Davide Ferrerio, un ragazzo di soli 20 anni di Bologna si trovava in vacanza dai parenti a Crotone dove è stato ridotto in fin di vita.

Davide Ferrerio, il 22enne ridotto in fin di vita a Crotone.
Davide Ferrerio, il 22enne ridotto in fin di vita per uno scambio di persona. Una foto tratta da Facebook di Davide Ferrerio.

Il 22enne è finito in coma a causa di un violento pestaggio da parte dell’aggressore, Nicolò Passalacqua che lo avrebbe scambiato per un’altra persona.

Ha dell’incredibile la dinamica di questa triste vicenda avvenuta a Crotone. Il giovane Davide Ferrerio si sarebbe trovato al posto sbagliato nel momento sbagliato.

Da quanto è emerso dalle prime ricostruzioni, l’aggressore, Nicolò Passalacqua si sarebbe trovato sul luogo dell’aggressione per una sorta di spedizione punitiva a carico di un uomo che avrebbe adescato un’amica minorenne su internet.

Passalaqua insieme ad alcuni amici avrebbe accompagnato ad un appuntamento l’amica minorenne per verificare l’identità dell’uomo che quest’ultima avrebbe conosciuto su internet.

A questo punto un soggetto terzo avrebbe indicato Davide Ferrerio come l’uomo che si era presentato all’appuntamento. Tuttavia, Davide si trovava lì solo per caso e non aveva nulla a che vedere con questa faccenda.

Le immagini di videosorveglianza e la dinamica del pestaggio del povero Davide Ferrerio.

Davide Ferrerio, il 22enne in coma per un pestaggio.
Una foto tratta dal profilo Instagram di Davide Ferrerio.

Credendo alle indicazioni date da questo terzo soggetto, Nicolò Passalacqua ha brutalmente accredito l’ignaro Davide, lasciandolo in fin di vita. Davide è ora ricoverato, in coma, all’ospedale di Bologna.

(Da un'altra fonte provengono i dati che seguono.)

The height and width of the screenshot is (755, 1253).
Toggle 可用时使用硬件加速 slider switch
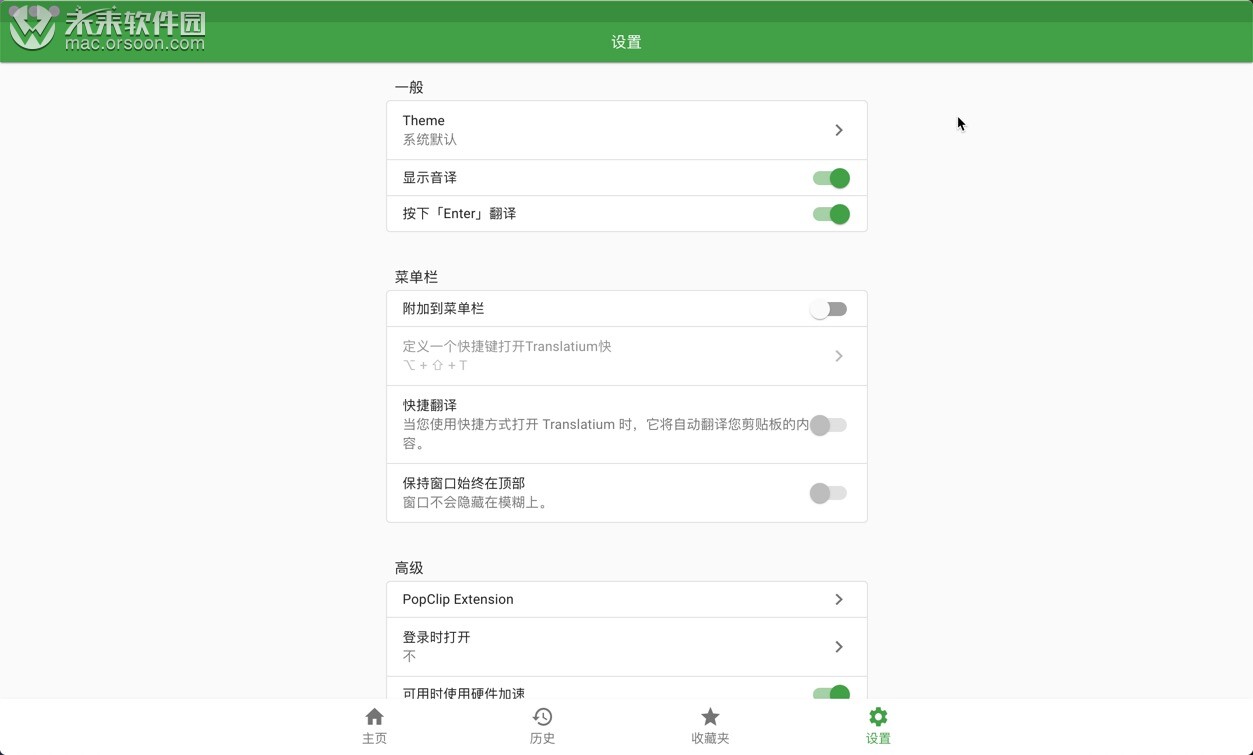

Gli investigatori si sono concentrati sull’analisi delle immagini acquisite dai sistemi di videosorveglianza del posto e sull’analisi dei cellulari dei soggetti coinvolti, ma anche sugli interrogatori di tutti i soggetti e i testimoni.

Questo è quanto hanno accertato fino a ora le indagini della Procura della Repubblica, svolte dalla Squadra mobile di Crotone, in seguito alle quali è stato arrestato Nicolò Passalacqua. Ci sarebbero anche altre due donne, madre e figlia, indagate con l’accusa di favoreggiamento.